Objective
Reactive species of oxygen and nitrogen mediate the oxidative modification of low-density lipoprotein (LDL). Oxidation of LDL is inhibited by endogenous radical scavenging enzymes such as MnSOD and Cu/ZnSOD that catalyze dismutation of O2- to H2O2. Cu/ZnSOD but not MnSOD is inactivated by H2O2. Low molecular antioxidants such as uric acid regulate this inactivation. As the reduction of SOD activity progresses, superoxide could react more easily with NO to produce peroxynitrite, resulting in an increase in OxLDL. Here we evaluated whether a focal imbalance between pro- and antioxidant systems induces plaque vulnerability in patients with carotid stenosis.
Methods and Results
Carotid plaques from 35 patients who underwent carotid endarterectomy were classified as vulnerable or stable based on histopathological findings. In vulnerable plaques, OxLDL, measured by sandwich ELISA was significantly higher (p<0.01) and the SOD activity significantly lower than in stable plaques (p<0.05). The plaque and plasma OxLDL level were inversely correlated with plaque SOD activity (p<0.01). There was a significant correlation between plaque and plasma OxLDL levels (p<0.01).

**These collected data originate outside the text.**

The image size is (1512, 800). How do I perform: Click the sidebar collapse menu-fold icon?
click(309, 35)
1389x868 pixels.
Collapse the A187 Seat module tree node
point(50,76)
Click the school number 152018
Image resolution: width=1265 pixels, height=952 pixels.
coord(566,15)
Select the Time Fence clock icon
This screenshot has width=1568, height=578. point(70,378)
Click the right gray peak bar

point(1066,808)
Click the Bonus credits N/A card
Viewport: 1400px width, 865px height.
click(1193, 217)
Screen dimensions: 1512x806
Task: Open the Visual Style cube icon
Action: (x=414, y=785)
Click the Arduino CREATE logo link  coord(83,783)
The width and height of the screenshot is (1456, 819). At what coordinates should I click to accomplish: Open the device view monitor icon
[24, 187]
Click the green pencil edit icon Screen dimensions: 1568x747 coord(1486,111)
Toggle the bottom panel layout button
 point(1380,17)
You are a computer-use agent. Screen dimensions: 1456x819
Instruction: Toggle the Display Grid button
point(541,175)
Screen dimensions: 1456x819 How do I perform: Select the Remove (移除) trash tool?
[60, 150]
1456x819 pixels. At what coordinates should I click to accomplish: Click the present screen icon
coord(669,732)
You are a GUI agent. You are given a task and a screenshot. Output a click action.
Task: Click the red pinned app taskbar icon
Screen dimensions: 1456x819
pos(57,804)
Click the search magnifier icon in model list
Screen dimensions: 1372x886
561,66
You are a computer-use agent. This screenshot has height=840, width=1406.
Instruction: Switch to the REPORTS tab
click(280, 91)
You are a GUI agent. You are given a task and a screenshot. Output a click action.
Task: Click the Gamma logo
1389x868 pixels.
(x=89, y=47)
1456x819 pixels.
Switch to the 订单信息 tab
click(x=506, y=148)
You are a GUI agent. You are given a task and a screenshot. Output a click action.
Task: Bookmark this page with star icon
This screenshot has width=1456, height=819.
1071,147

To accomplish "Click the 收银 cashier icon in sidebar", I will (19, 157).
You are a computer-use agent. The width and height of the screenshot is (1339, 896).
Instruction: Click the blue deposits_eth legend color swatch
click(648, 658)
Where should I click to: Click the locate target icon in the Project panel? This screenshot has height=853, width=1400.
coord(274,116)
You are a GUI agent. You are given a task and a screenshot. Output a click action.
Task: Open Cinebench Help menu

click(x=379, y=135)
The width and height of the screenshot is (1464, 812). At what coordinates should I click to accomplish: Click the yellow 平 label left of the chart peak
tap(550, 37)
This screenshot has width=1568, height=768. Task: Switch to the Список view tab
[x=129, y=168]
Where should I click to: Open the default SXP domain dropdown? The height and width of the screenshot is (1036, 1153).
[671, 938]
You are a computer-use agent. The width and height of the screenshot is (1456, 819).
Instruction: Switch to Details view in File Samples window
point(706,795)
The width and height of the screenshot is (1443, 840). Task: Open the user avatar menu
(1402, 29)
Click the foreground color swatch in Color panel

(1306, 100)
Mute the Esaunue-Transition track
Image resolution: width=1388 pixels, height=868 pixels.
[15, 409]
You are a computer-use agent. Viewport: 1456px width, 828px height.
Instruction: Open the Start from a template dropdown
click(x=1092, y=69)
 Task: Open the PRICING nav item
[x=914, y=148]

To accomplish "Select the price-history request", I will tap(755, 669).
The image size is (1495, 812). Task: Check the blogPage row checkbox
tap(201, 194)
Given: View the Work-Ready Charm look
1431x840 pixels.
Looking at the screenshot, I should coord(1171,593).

The physiological uric acid level in all plaques was one-fourth to one-eight of that in plasma and appeared to be unable to protect Cu-ZnSOD from degradation by H2O2. Immunohistochemical methods disclosed increased peroxinitrite and OxLDL in vulnerable plaques. The present findings suggest that once the oxidative status overwhelms the antioxidative defense system, the oxidation progresses rapidly. Although more patients with vulnerable plaques were symptomatic than patients with stable plaques, the difference was not statistically significant. and also their stenosis was almost similar. However, plaque and plasma OxLDL levels in symptomatic patients (n=13) with vulnerable plaque were significantly higher than those in asymptomatic patients (n=9) with stable plaque (31.9±19.4 ng/μg of apoB and 0.26±0.063 vs 3.96±2.14 and 0.142±0.036; p<0.01). On the other hand, plaque SOD activity in symptomatic patients with vulnerable plaque were significantly lower than in asymptomatic patients with stable plaque (48.2±8.1% vs 73.3±6.6%; p<0.01).
Conclusion
Our results suggest that a focal imbalance between pro- and antioxidant defense systems in patients with carotid plaques induces an increase in plaque OxLDL levels and consequent plaque instability, and contributes to the high levels of plasma OxLDL.